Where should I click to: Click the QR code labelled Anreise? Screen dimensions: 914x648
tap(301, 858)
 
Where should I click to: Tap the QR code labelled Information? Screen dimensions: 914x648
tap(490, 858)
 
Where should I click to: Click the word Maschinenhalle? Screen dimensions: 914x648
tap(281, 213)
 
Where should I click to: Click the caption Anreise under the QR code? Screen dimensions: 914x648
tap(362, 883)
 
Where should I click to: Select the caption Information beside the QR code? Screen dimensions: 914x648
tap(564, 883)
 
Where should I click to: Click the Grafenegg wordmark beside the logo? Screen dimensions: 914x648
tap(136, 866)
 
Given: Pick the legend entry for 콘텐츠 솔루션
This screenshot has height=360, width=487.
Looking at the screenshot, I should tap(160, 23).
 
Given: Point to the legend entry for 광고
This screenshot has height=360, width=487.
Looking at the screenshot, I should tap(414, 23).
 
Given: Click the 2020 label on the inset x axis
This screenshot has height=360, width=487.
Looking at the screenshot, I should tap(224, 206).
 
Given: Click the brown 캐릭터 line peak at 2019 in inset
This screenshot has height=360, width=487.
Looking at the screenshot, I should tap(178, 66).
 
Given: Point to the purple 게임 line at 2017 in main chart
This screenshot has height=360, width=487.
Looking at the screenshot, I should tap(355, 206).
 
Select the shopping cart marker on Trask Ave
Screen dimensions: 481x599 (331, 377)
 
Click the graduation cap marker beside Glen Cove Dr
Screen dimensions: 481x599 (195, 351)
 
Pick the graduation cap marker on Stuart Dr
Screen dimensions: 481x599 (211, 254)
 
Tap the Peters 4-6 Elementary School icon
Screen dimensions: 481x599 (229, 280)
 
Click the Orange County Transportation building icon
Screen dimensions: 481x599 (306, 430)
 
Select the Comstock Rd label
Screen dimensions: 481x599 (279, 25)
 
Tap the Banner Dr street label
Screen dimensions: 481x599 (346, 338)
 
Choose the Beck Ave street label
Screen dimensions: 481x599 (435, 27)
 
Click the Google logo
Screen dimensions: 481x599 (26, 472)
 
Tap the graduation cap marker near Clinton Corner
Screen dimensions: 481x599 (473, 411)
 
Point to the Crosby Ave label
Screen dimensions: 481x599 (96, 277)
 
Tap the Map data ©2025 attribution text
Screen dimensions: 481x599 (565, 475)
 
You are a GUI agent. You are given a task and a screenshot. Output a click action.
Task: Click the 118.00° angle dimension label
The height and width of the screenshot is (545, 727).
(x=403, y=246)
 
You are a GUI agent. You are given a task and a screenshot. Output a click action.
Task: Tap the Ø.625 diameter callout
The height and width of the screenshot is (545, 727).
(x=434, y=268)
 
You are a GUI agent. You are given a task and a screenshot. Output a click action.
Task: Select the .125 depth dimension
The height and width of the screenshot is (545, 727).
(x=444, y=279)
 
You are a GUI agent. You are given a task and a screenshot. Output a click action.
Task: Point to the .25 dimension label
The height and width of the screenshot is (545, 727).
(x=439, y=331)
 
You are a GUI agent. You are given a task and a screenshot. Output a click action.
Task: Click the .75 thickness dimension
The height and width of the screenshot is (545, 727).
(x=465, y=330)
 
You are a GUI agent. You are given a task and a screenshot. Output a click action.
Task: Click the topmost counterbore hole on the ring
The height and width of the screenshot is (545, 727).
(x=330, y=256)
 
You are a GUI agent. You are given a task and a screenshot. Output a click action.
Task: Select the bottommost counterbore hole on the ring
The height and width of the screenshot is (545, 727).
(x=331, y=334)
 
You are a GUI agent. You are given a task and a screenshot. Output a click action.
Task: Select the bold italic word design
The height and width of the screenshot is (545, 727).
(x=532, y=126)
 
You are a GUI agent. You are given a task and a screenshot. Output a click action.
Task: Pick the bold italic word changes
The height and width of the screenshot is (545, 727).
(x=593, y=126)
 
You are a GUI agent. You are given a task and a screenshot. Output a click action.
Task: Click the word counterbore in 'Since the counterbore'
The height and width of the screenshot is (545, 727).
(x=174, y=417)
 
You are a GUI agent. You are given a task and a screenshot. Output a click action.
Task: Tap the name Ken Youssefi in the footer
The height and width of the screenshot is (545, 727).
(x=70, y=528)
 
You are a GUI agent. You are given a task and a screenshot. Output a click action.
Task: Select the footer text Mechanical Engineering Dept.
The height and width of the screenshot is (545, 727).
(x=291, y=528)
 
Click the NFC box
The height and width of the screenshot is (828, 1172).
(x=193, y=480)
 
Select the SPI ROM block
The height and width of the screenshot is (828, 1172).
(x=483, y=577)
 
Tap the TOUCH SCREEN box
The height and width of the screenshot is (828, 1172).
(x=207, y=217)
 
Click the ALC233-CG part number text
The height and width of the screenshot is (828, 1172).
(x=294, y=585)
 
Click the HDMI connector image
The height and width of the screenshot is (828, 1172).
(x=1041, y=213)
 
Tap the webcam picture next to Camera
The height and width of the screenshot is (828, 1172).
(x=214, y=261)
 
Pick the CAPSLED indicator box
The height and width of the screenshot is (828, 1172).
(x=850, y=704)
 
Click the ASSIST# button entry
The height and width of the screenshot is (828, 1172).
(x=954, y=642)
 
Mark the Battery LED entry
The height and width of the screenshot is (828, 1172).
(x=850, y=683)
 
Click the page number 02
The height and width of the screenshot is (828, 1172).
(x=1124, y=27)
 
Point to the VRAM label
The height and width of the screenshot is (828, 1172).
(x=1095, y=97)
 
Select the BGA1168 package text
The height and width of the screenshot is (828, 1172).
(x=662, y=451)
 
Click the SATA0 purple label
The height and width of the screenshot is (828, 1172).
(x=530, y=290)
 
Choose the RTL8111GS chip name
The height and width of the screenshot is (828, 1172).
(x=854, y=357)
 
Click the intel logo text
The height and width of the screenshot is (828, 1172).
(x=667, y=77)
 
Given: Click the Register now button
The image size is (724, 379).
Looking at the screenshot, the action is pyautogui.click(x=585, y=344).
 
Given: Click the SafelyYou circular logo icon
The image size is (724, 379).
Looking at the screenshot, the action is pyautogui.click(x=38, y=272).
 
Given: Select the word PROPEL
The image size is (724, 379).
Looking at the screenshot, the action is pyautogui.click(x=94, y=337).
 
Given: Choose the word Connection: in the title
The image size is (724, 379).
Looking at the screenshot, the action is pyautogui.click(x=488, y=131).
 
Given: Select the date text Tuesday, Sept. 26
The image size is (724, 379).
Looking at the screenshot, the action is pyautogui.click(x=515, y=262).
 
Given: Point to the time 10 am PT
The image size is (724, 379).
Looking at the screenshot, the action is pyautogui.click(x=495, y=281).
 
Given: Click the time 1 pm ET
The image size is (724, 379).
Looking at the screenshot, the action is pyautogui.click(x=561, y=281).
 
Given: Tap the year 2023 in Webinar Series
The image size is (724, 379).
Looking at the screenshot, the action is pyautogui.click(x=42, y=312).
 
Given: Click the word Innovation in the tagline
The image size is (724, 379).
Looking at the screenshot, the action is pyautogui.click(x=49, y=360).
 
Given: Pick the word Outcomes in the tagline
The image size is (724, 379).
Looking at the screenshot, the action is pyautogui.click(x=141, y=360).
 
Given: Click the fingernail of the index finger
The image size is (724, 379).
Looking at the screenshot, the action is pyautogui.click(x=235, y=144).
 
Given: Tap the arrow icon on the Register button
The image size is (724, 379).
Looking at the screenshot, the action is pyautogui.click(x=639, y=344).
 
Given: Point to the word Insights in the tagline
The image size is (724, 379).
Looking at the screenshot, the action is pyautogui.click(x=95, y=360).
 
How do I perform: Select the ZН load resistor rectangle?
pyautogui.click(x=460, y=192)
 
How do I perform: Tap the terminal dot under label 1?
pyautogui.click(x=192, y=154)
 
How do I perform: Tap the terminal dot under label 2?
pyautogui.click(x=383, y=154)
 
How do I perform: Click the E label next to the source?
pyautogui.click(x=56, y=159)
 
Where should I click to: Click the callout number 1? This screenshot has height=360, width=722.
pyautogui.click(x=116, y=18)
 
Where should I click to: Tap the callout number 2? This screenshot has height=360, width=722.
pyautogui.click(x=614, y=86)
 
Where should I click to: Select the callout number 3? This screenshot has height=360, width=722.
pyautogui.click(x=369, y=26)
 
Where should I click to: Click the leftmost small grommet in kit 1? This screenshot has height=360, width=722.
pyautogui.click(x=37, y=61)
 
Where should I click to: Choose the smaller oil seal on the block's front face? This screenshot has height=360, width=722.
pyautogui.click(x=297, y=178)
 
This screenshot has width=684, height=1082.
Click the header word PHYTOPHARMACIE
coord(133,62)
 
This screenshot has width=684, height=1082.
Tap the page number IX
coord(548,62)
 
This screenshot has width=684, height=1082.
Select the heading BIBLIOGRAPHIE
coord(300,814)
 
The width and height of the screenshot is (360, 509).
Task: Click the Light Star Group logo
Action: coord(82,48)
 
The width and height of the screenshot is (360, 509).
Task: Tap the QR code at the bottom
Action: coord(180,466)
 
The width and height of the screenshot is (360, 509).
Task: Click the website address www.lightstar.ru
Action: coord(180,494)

= Prompt =
Rewrite the lines above as a numbered list with the blank lines omitted, beginning at the line that contains "How do I perform: Click" and ending with the final line. Include both of these lines.

= Full answer =
1. How do I perform: Click the E label next to the source?
2. pyautogui.click(x=56, y=159)
3. Where should I click to: Click the callout number 1? This screenshot has height=360, width=722.
4. pyautogui.click(x=116, y=18)
5. Where should I click to: Tap the callout number 2? This screenshot has height=360, width=722.
6. pyautogui.click(x=614, y=86)
7. Where should I click to: Select the callout number 3? This screenshot has height=360, width=722.
8. pyautogui.click(x=369, y=26)
9. Where should I click to: Click the leftmost small grommet in kit 1? This screenshot has height=360, width=722.
10. pyautogui.click(x=37, y=61)
11. Where should I click to: Choose the smaller oil seal on the block's front face? This screenshot has height=360, width=722.
12. pyautogui.click(x=297, y=178)
13. This screenshot has width=684, height=1082.
14. Click the header word PHYTOPHARMACIE
15. coord(133,62)
16. This screenshot has width=684, height=1082.
17. Tap the page number IX
18. coord(548,62)
19. This screenshot has width=684, height=1082.
20. Select the heading BIBLIOGRAPHIE
21. coord(300,814)
22. The width and height of the screenshot is (360, 509).
23. Task: Click the Light Star Group logo
24. Action: coord(82,48)
25. The width and height of the screenshot is (360, 509).
26. Task: Tap the QR code at the bottom
27. Action: coord(180,466)
28. The width and height of the screenshot is (360, 509).
29. Task: Click the website address www.lightstar.ru
30. Action: coord(180,494)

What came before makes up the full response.